### ENTRIES SHOWN
===

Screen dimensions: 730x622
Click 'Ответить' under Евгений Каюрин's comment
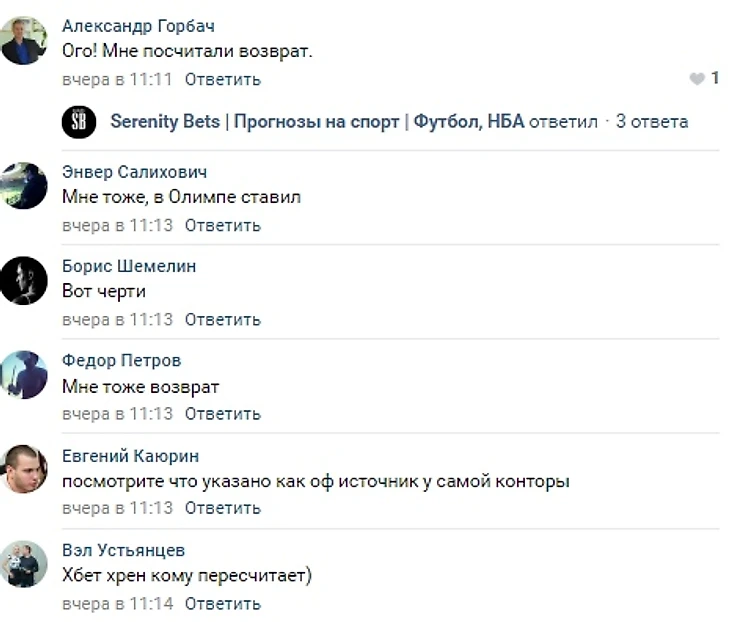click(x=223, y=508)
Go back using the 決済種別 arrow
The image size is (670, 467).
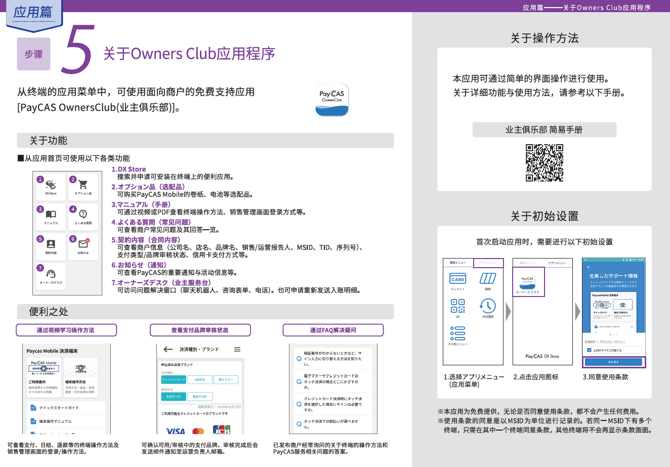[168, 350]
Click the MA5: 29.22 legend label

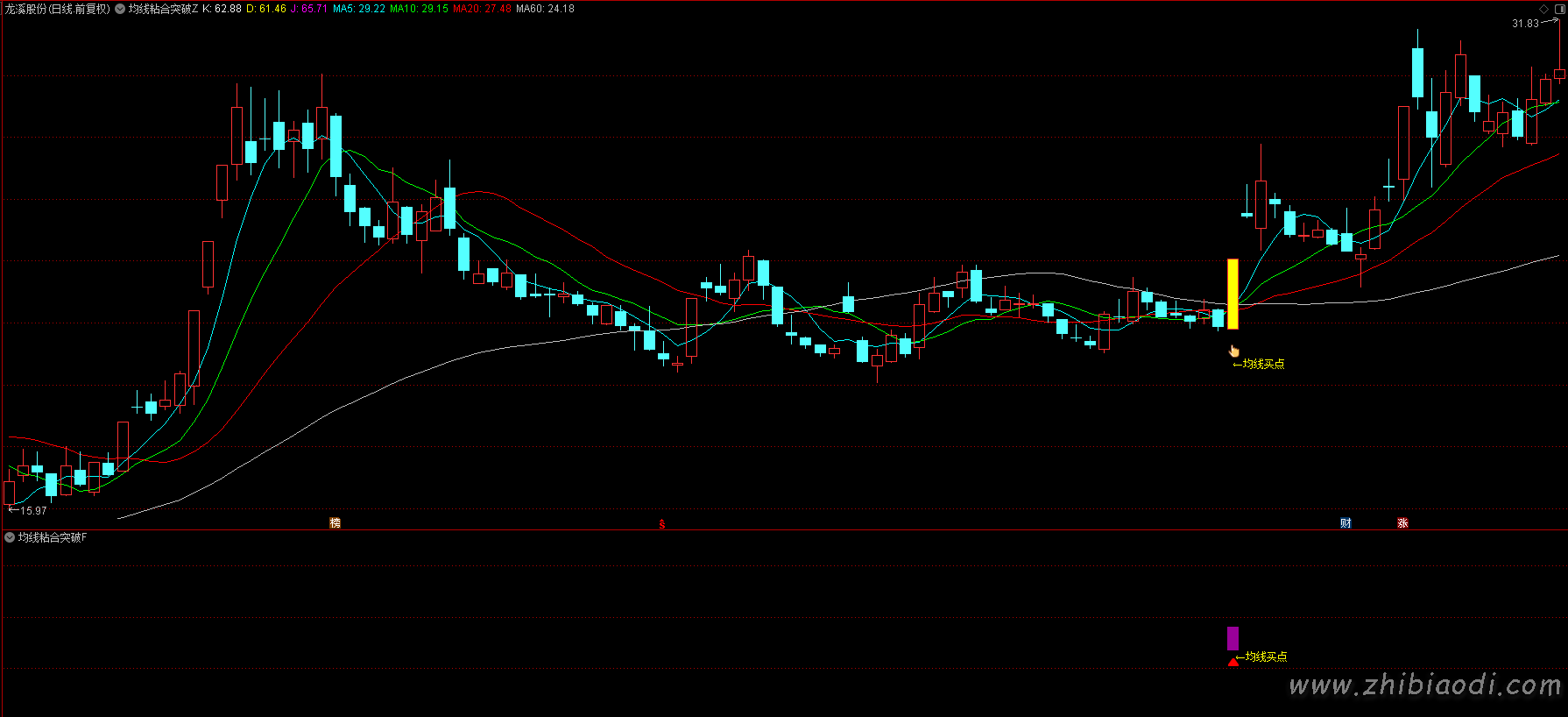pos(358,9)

===

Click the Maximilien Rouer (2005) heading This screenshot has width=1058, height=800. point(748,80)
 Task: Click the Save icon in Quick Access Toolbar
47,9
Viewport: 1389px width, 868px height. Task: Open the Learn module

===

State the count of lines above containing the string "width", and add nothing to it.

### TASK SOLUTION
2